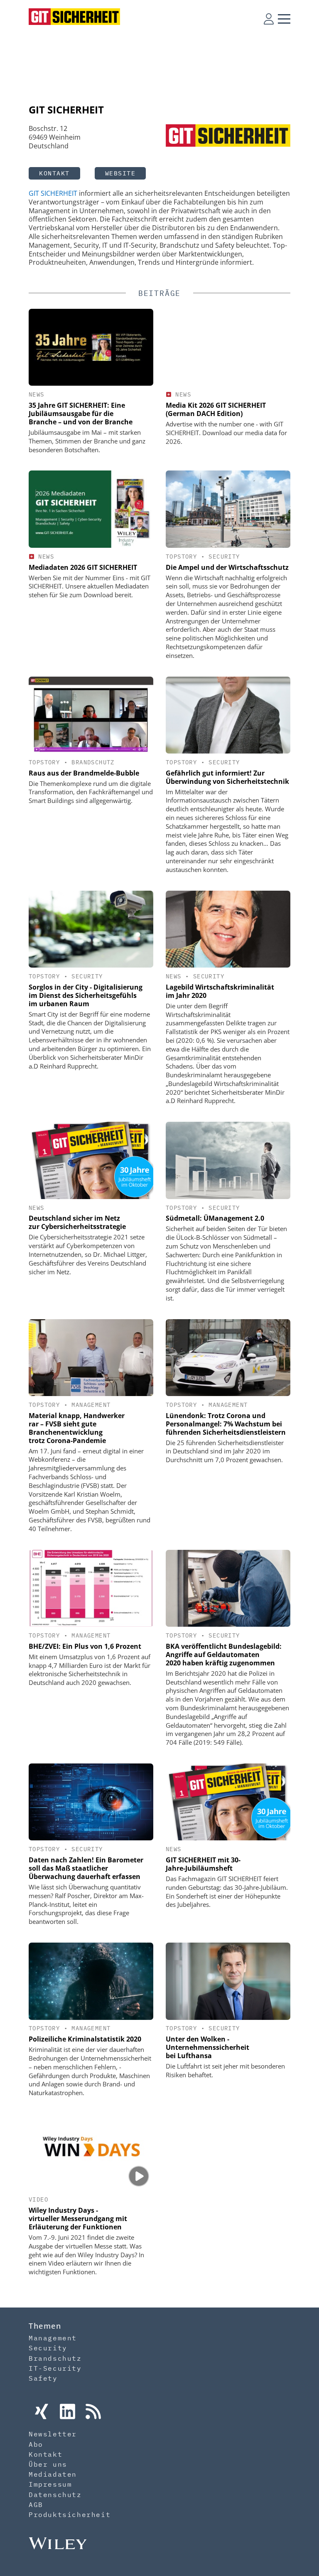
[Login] (269, 18)
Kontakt (54, 173)
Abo (36, 2444)
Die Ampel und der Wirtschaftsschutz (227, 567)
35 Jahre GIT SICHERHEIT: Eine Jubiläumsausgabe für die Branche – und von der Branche (81, 413)
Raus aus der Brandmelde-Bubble (84, 773)
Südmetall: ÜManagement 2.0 (215, 1218)
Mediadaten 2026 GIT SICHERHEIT (83, 567)
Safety (43, 2378)
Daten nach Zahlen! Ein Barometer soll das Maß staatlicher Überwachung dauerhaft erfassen (86, 1868)
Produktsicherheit (69, 2514)
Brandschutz (92, 762)
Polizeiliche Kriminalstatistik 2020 (85, 2039)
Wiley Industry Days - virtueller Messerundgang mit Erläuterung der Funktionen (78, 2218)
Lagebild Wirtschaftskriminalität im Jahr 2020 (220, 991)
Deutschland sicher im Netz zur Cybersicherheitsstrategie (77, 1222)
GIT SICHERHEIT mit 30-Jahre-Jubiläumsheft (203, 1864)
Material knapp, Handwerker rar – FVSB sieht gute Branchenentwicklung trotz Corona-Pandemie (77, 1428)
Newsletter (53, 2434)
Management (90, 1405)
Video (38, 2199)
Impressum (50, 2484)
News (36, 394)
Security (224, 556)
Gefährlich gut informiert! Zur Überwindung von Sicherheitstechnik (227, 777)
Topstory (181, 556)
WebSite (120, 173)
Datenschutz (55, 2494)
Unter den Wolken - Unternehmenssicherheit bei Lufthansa (207, 2047)
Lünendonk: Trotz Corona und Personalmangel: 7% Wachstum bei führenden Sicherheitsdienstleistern (226, 1424)
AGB (36, 2504)
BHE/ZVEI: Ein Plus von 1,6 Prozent (85, 1646)
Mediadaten (53, 2474)
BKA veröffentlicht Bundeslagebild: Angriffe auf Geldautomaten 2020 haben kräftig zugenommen (224, 1654)
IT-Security (55, 2368)
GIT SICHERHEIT (53, 193)
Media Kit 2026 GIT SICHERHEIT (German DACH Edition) (216, 409)
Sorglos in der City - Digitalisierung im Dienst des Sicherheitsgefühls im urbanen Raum (85, 995)
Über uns (48, 2464)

****************************************

## ACTION ITEM
Write the lines out verbatim, from the one with "Media Kit 2026" through the last line of the entries, and stop there.

## SOLUTION BELOW
Media Kit 2026 GIT SICHERHEIT (German DACH Edition) (216, 409)
Sorglos in der City - Digitalisierung im Dienst des Sicherheitsgefühls im urbanen Raum (85, 995)
Über uns (48, 2464)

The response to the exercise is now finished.